His passion-fogged brain cleared a little. “Addy? He didn’t—not that I know.”
“Look.”
Cai stumbled up to join him. Fen’s arm closed tight round his waist. He pointed off into the dusk. “There. Down by the islets, the place where you said the first monks from Hibernia settled. Near the green mounds.”
Cai leaned on him to look. The night was falling fast, the light shifting before his eyes could adjust. He’d never really noticed that the ancient beehive cells were surrounded by mounds, but they were. In the spring they were covered with every scented and dancing shoreline flower you could imagine—celandine, harebells and yarrow, sea pinks and thyme, snowy drifts of scurvy grass. It must always have been such a beautiful place, its sanctity held, deep and potent, in its very rocks. And yes—down by the worn wooden cross, a frail but vigorous figure in a plain brown cassock. “I can see him. I didn’t hear anything about him coming home—he’s still the bishop of Hexham.”
Fen broke into laughter. “Perhaps they threw him out. He’s got a girl with him.”
The girl was leading Addy by the hand. The old man was following her serenely. The sun dipped down between two bands of cloud and threw one final bright lance across Fara and the sea. Cai’s distance vision was no match for Fen’s, but suddenly the whole scene crystallised. She was wearing a green robe. Her hair blazed around her like an aura, and in this light Cai couldn’t tell if it was fair or…
Fair or white. “Fen, that’s Danan.”
“What—your old salamander from the fire?”
Salamander, witch, hare. Traveller by unknown tunnels beneath the sea and currents of air in the night. “She’s wearing all her jewellery. She made me trade for it over the years, but she never put it on, just hid it like a dragon in a cave. Do you see her earrings?”
“Yes, but…”
“Those are coral flowers in Roman gold.”
“It’s her daughter, then. Her granddaughter.”
She doesn’t have one, as far as I know. But the lives of our fellow souls are strange to us, most of them hidden like a dragon’s gold, and perhaps Fen is right. Cai leaned his brow on Fen’s shoulder, and shuddered in pleasure as the grip around him tightened. “What is she doing with Addy?”
“I don’t know, but he seems pleased about it. Look, they’ve seen us.”

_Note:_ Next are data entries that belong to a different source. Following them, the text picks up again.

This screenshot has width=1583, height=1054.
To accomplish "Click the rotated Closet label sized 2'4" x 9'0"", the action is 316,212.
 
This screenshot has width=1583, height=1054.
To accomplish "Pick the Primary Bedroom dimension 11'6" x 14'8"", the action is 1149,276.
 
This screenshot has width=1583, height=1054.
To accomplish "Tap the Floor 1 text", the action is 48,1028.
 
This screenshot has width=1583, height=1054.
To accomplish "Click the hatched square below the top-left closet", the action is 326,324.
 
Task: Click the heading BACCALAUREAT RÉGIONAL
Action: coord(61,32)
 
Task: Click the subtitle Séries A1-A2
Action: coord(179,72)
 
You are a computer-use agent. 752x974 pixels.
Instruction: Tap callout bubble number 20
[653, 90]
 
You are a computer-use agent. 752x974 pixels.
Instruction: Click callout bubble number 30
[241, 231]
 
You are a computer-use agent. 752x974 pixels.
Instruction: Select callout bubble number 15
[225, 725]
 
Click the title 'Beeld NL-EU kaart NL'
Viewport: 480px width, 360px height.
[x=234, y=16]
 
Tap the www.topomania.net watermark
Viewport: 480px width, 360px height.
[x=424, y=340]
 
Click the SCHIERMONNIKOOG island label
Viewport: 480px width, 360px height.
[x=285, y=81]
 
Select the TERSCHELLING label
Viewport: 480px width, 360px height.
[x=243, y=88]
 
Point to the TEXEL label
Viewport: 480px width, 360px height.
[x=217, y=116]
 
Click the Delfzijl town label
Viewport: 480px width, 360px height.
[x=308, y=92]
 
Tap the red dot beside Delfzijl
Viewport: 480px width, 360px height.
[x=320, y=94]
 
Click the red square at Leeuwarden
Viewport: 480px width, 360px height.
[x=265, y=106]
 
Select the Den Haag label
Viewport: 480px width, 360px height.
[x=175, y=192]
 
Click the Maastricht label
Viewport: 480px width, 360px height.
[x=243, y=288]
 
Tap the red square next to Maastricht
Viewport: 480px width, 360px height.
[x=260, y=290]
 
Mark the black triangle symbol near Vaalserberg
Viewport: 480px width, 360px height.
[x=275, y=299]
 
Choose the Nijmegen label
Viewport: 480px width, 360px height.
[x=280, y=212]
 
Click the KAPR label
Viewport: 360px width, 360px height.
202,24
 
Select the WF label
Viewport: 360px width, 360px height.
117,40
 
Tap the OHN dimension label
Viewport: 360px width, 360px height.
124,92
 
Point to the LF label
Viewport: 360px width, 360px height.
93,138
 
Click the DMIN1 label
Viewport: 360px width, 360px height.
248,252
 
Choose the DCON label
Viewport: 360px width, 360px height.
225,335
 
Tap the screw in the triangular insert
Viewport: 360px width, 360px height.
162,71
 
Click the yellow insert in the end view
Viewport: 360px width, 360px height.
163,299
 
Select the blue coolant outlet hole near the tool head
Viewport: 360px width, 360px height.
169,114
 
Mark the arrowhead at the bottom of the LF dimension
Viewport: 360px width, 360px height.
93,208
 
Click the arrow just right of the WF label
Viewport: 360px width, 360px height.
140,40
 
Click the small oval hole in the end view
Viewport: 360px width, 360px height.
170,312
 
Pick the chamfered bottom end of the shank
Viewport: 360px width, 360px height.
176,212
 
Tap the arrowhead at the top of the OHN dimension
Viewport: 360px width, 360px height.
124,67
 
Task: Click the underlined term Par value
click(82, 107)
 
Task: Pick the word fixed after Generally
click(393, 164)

The girl raised her free hand. It was gleaming from wrist to elbow with Danan’s horde of bracelets, and her smile was just as bright. Addy’s too, when he turned and waved to them. They were standing at the foot of the largest green mound. Slowly, as if in a dream, Cai lifted his hand and waved back.
“Cai, look at all the seals.”
“Seals? Where?”
“All over the rocks there. I thought they were the rocks. Is it a haul-out time?”
“No. The tide’s wrong. God—listen to them.”
The seals began to sing. Hundreds of them—grey, mottled, inky-wet black, from smallest pups to mountainous grand-dams—were congregated on the rocks of Fara. They tipped up their sleek heads. The noise that rose up should have been a raucous clatter, huffing and barking, echoing off the cliffs. Instead it took flight on the wind and whirled up to fill the dusk from sea to zenith like a mermaid’s song of worship to the sky. And when Cai looked back to find Danan and Addy, they were gone.